What the task asks —
Please repeat each entry. Match every word exactly.

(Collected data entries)
========================================

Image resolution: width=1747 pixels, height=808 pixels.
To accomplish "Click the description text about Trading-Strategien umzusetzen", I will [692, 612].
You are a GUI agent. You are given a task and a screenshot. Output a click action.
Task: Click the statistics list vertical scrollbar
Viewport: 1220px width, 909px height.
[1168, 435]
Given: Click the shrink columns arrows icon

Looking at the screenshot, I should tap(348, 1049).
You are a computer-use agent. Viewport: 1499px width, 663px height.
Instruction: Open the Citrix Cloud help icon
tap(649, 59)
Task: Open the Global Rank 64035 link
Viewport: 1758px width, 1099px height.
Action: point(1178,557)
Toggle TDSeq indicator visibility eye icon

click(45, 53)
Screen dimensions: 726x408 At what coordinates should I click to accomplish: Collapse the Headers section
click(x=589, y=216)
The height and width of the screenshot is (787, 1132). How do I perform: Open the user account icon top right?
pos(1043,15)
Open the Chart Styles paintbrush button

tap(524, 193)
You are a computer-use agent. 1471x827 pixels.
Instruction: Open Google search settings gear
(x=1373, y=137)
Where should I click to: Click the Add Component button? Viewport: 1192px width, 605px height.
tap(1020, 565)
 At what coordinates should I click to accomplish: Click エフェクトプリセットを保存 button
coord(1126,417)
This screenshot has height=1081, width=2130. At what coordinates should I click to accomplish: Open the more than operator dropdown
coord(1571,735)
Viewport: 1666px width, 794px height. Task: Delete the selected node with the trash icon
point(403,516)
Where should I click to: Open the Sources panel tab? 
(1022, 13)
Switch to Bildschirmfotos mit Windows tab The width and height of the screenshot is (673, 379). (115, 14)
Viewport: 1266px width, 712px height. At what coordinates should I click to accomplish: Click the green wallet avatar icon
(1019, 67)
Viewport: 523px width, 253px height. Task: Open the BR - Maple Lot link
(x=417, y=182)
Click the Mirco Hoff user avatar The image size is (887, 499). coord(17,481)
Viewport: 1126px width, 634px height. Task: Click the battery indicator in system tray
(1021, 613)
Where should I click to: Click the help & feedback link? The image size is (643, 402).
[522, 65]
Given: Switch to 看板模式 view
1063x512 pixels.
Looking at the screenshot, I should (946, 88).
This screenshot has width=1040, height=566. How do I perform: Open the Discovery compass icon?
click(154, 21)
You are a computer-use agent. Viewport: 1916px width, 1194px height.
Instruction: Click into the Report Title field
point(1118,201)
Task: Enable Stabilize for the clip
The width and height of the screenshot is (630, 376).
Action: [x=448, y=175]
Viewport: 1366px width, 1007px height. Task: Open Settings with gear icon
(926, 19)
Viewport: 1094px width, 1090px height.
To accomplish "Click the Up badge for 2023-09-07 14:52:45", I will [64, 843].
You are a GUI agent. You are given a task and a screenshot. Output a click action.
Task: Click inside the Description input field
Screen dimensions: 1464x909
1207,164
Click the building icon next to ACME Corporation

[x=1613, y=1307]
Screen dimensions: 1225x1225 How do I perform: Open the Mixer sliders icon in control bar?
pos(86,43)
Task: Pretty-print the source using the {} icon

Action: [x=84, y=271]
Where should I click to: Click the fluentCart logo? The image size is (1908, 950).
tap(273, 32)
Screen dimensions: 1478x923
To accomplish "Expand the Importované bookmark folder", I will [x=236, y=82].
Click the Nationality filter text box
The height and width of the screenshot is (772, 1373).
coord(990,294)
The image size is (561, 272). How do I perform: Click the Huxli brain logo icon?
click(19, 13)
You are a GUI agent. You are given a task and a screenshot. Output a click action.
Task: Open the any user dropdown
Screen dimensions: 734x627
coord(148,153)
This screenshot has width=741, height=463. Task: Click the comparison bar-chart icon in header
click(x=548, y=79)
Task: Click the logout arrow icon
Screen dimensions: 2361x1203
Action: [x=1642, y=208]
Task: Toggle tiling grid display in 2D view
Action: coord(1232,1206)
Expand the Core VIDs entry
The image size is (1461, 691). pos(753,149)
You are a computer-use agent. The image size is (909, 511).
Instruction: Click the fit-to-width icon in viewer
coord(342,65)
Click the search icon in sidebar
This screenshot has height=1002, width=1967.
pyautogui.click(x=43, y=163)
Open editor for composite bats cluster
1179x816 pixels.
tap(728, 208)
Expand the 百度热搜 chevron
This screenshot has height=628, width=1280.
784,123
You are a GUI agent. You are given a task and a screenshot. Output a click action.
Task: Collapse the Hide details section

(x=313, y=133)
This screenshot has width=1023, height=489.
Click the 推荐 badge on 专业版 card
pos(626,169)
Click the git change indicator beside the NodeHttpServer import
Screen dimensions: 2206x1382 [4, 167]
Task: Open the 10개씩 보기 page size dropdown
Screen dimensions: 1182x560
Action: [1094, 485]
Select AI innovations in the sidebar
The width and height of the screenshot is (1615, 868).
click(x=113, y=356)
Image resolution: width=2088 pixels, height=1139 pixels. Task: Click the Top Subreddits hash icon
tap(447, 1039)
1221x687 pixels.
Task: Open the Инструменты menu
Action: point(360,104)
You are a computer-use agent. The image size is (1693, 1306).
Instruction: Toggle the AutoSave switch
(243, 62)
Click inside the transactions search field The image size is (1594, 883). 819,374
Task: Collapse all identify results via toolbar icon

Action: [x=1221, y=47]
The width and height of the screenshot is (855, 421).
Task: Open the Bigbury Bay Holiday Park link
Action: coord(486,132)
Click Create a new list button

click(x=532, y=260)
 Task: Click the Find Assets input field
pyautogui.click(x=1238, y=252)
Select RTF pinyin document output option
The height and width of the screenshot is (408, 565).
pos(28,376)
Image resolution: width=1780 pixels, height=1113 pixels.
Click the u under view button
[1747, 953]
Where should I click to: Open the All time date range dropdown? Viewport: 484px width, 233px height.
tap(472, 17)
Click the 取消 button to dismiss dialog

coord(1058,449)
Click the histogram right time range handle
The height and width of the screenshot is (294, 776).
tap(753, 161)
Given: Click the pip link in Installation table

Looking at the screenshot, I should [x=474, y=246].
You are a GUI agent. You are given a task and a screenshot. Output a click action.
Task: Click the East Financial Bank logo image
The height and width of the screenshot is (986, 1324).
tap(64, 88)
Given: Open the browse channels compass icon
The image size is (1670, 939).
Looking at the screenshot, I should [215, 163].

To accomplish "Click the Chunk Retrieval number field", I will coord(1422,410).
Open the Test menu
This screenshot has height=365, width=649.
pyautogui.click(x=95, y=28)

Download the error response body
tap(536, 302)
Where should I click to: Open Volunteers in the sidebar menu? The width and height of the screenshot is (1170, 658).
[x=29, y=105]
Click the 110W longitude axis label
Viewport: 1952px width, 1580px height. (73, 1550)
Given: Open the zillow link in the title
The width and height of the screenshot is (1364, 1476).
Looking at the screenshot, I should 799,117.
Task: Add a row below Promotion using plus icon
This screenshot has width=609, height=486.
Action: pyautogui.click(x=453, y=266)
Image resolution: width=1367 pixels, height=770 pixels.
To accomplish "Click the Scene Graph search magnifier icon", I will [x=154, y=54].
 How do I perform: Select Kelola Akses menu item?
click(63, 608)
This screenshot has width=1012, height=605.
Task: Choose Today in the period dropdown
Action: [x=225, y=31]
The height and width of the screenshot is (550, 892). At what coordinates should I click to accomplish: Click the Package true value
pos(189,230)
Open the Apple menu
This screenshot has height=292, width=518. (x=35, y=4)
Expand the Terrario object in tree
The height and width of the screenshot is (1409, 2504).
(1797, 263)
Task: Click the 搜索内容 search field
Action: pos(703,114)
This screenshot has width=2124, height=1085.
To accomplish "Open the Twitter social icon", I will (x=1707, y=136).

========================================

Solution for this problem —
Image resolution: width=1747 pixels, height=808 pixels.
To accomplish "Click the description text about Trading-Strategien umzusetzen", I will [692, 612].
You are a GUI agent. You are given a task and a screenshot. Output a click action.
Task: Click the statistics list vertical scrollbar
Viewport: 1220px width, 909px height.
[1168, 435]
Given: Click the shrink columns arrows icon

Looking at the screenshot, I should tap(348, 1049).
You are a computer-use agent. Viewport: 1499px width, 663px height.
Instruction: Open the Citrix Cloud help icon
tap(649, 59)
Task: Open the Global Rank 64035 link
Viewport: 1758px width, 1099px height.
Action: point(1178,557)
Toggle TDSeq indicator visibility eye icon

click(45, 53)
Screen dimensions: 726x408 At what coordinates should I click to accomplish: Collapse the Headers section
click(x=589, y=216)
The height and width of the screenshot is (787, 1132). How do I perform: Open the user account icon top right?
pos(1043,15)
Open the Chart Styles paintbrush button

tap(524, 193)
You are a computer-use agent. 1471x827 pixels.
Instruction: Open Google search settings gear
(x=1373, y=137)
Where should I click to: Click the Add Component button? Viewport: 1192px width, 605px height.
tap(1020, 565)
 At what coordinates should I click to accomplish: Click エフェクトプリセットを保存 button
coord(1126,417)
This screenshot has height=1081, width=2130. At what coordinates should I click to accomplish: Open the more than operator dropdown
coord(1571,735)
Viewport: 1666px width, 794px height. Task: Delete the selected node with the trash icon
point(403,516)
Where should I click to: Open the Sources panel tab? 
(1022, 13)
Switch to Bildschirmfotos mit Windows tab The width and height of the screenshot is (673, 379). (115, 14)
Viewport: 1266px width, 712px height. At what coordinates should I click to accomplish: Click the green wallet avatar icon
(1019, 67)
Viewport: 523px width, 253px height. Task: Open the BR - Maple Lot link
(x=417, y=182)
Click the Mirco Hoff user avatar The image size is (887, 499). coord(17,481)
Viewport: 1126px width, 634px height. Task: Click the battery indicator in system tray
(1021, 613)
Where should I click to: Click the help & feedback link? The image size is (643, 402).
[522, 65]
Given: Switch to 看板模式 view
1063x512 pixels.
Looking at the screenshot, I should (946, 88).
This screenshot has width=1040, height=566. How do I perform: Open the Discovery compass icon?
click(154, 21)
You are a computer-use agent. Viewport: 1916px width, 1194px height.
Instruction: Click into the Report Title field
point(1118,201)
Task: Enable Stabilize for the clip
The width and height of the screenshot is (630, 376).
Action: [x=448, y=175]
Viewport: 1366px width, 1007px height. Task: Open Settings with gear icon
(926, 19)
Viewport: 1094px width, 1090px height.
To accomplish "Click the Up badge for 2023-09-07 14:52:45", I will [64, 843].
You are a GUI agent. You are given a task and a screenshot. Output a click action.
Task: Click inside the Description input field
Screen dimensions: 1464x909
1207,164
Click the building icon next to ACME Corporation

[x=1613, y=1307]
Screen dimensions: 1225x1225 How do I perform: Open the Mixer sliders icon in control bar?
pos(86,43)
Task: Pretty-print the source using the {} icon

Action: [x=84, y=271]
Where should I click to: Click the fluentCart logo? The image size is (1908, 950).
tap(273, 32)
Screen dimensions: 1478x923
To accomplish "Expand the Importované bookmark folder", I will [x=236, y=82].
Click the Nationality filter text box
The height and width of the screenshot is (772, 1373).
coord(990,294)
The image size is (561, 272). How do I perform: Click the Huxli brain logo icon?
click(19, 13)
You are a GUI agent. You are given a task and a screenshot. Output a click action.
Task: Open the any user dropdown
Screen dimensions: 734x627
coord(148,153)
This screenshot has width=741, height=463. Task: Click the comparison bar-chart icon in header
click(x=548, y=79)
Task: Click the logout arrow icon
Screen dimensions: 2361x1203
Action: [x=1642, y=208]
Task: Toggle tiling grid display in 2D view
Action: coord(1232,1206)
Expand the Core VIDs entry
The image size is (1461, 691). pos(753,149)
You are a computer-use agent. The image size is (909, 511).
Instruction: Click the fit-to-width icon in viewer
coord(342,65)
Click the search icon in sidebar
This screenshot has height=1002, width=1967.
pyautogui.click(x=43, y=163)
Open editor for composite bats cluster
1179x816 pixels.
tap(728, 208)
Expand the 百度热搜 chevron
This screenshot has height=628, width=1280.
784,123
You are a GUI agent. You are given a task and a screenshot. Output a click action.
Task: Collapse the Hide details section

(x=313, y=133)
This screenshot has width=1023, height=489.
Click the 推荐 badge on 专业版 card
pos(626,169)
Click the git change indicator beside the NodeHttpServer import
Screen dimensions: 2206x1382 [4, 167]
Task: Open the 10개씩 보기 page size dropdown
Screen dimensions: 1182x560
Action: [1094, 485]
Select AI innovations in the sidebar
The width and height of the screenshot is (1615, 868).
click(x=113, y=356)
Image resolution: width=2088 pixels, height=1139 pixels. Task: Click the Top Subreddits hash icon
tap(447, 1039)
1221x687 pixels.
Task: Open the Инструменты menu
Action: point(360,104)
You are a computer-use agent. The image size is (1693, 1306).
Instruction: Toggle the AutoSave switch
(243, 62)
Click inside the transactions search field The image size is (1594, 883). 819,374
Task: Collapse all identify results via toolbar icon

Action: [x=1221, y=47]
The width and height of the screenshot is (855, 421).
Task: Open the Bigbury Bay Holiday Park link
Action: coord(486,132)
Click Create a new list button

click(x=532, y=260)
 Task: Click the Find Assets input field
pyautogui.click(x=1238, y=252)
Select RTF pinyin document output option
The height and width of the screenshot is (408, 565).
pos(28,376)
Image resolution: width=1780 pixels, height=1113 pixels.
Click the u under view button
[1747, 953]
Where should I click to: Open the All time date range dropdown? Viewport: 484px width, 233px height.
tap(472, 17)
Click the 取消 button to dismiss dialog

coord(1058,449)
Click the histogram right time range handle
The height and width of the screenshot is (294, 776).
tap(753, 161)
Given: Click the pip link in Installation table

Looking at the screenshot, I should [x=474, y=246].
You are a GUI agent. You are given a task and a screenshot. Output a click action.
Task: Click the East Financial Bank logo image
The height and width of the screenshot is (986, 1324).
tap(64, 88)
Given: Open the browse channels compass icon
The image size is (1670, 939).
Looking at the screenshot, I should [215, 163].

To accomplish "Click the Chunk Retrieval number field", I will coord(1422,410).
Open the Test menu
This screenshot has height=365, width=649.
pyautogui.click(x=95, y=28)

Download the error response body
tap(536, 302)
Where should I click to: Open Volunteers in the sidebar menu? The width and height of the screenshot is (1170, 658).
[x=29, y=105]
Click the 110W longitude axis label
Viewport: 1952px width, 1580px height. (73, 1550)
Given: Open the zillow link in the title
The width and height of the screenshot is (1364, 1476).
Looking at the screenshot, I should 799,117.
Task: Add a row below Promotion using plus icon
This screenshot has width=609, height=486.
Action: pyautogui.click(x=453, y=266)
Image resolution: width=1367 pixels, height=770 pixels.
To accomplish "Click the Scene Graph search magnifier icon", I will [x=154, y=54].
 How do I perform: Select Kelola Akses menu item?
click(63, 608)
This screenshot has width=1012, height=605.
Task: Choose Today in the period dropdown
Action: [x=225, y=31]
The height and width of the screenshot is (550, 892). At what coordinates should I click to accomplish: Click the Package true value
pos(189,230)
Open the Apple menu
This screenshot has height=292, width=518. (x=35, y=4)
Expand the Terrario object in tree
The height and width of the screenshot is (1409, 2504).
(1797, 263)
Task: Click the 搜索内容 search field
Action: pos(703,114)
This screenshot has width=2124, height=1085.
To accomplish "Open the Twitter social icon", I will (x=1707, y=136).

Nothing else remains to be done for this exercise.